Welbedacht Wine Estate Barrel Fermented Chardonnay 2009


Chemical Anaylysis

Alcohol: 13.5
Residual Sugar: 2.1 g/l
Total Acidity: 6.3 g/l
pH: 3.11
Free Sulphur: 37 mg/l
Total Sulphur: 118 mg/l
Volatile Acidity: 0.43 g/l

Tasting Notes

Colour is pale straw with a lime hue.

Aroma - Toffee, apricot, wild honey, lime, floral and ripe pineapple

Flavours – Citrus, caramel and lingering oak character

A medium bodied white wine with moderate, well-integrated wood, crisp fruit and a long finish.  This "fresher" version of Chardonnay can be enjoyed as an aperitif or with fish, poultry and other light dishes.


Vinification

All grapes are harvested by hand into shallow bins. The bunches are then chilled BEFORE they are crushed. By chilling the grapes before they are crushed, we lower the energy available for chemical oxidation and phenolic extraction. Oxidative and contaminatory micro-organisms are also inhibited BEFORE the juice is exposed to their harmful effects. A percentage of the wine is treated reductively to protect natural fruit aroma and delicacy.

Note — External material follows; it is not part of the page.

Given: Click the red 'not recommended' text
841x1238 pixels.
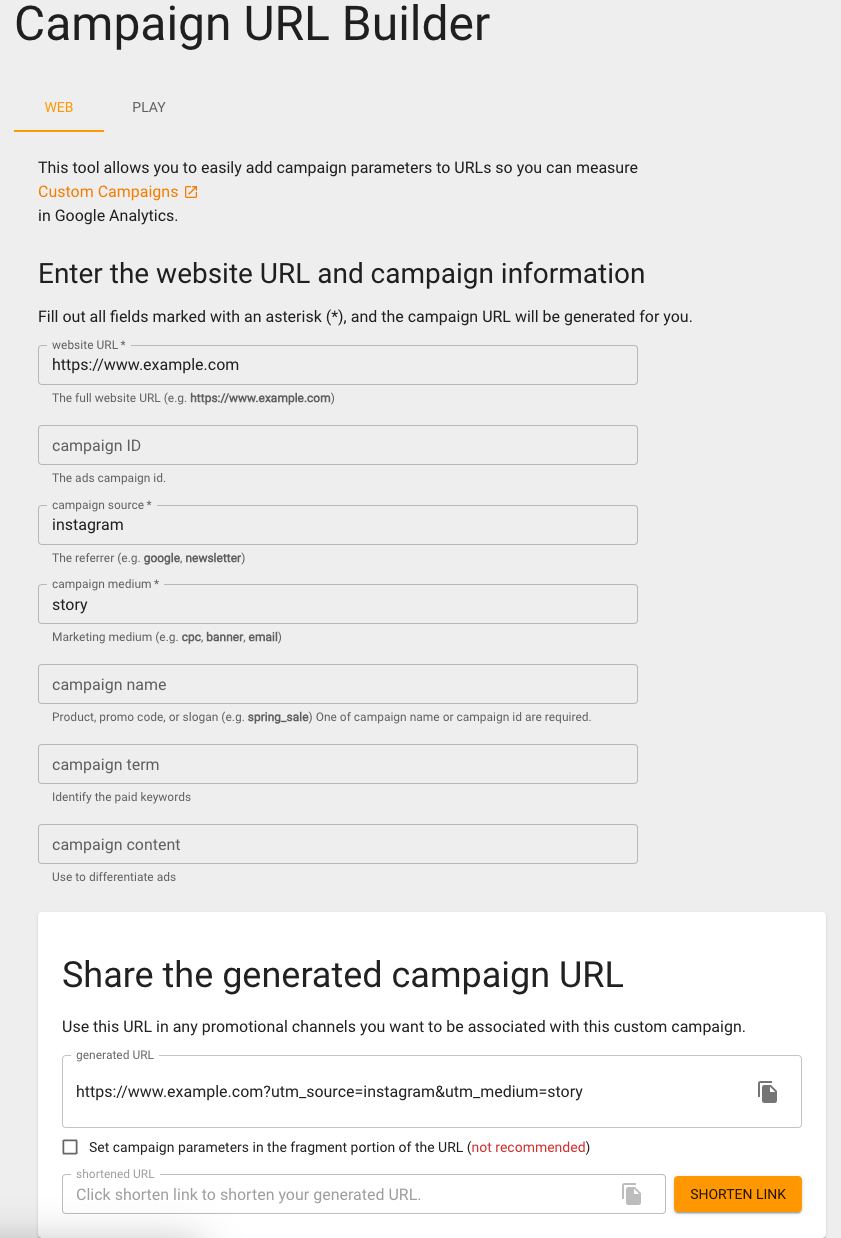Looking at the screenshot, I should pos(530,1147).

The wines are settled for 24hours at 8°Celsius using pectolytic enzymes and carbon dioxide blankets to limit oxidation. After racking, the wines are immediately inoculated with pure yeast cultures to
ensure a reliable fermentary conclusion. Different yeast races are used to promote complexity.

Only new French and Hungarian oak barrels, with low toasting levels, are used to ensure that the wines are complimented by the wood, rather than dominated by the wood. The wines are fermented until dry, then racked, their acid adjusted and returned to the barrels for
further maturation on the lees. Ageing on the lees promotes creaminess and low sulphur levels enhance toffee characters.
The wines are left in the barrels for 7-months before blending and bottling. We strive to produce full-bodied complex white wines, which are well balanced, elegant and fresh.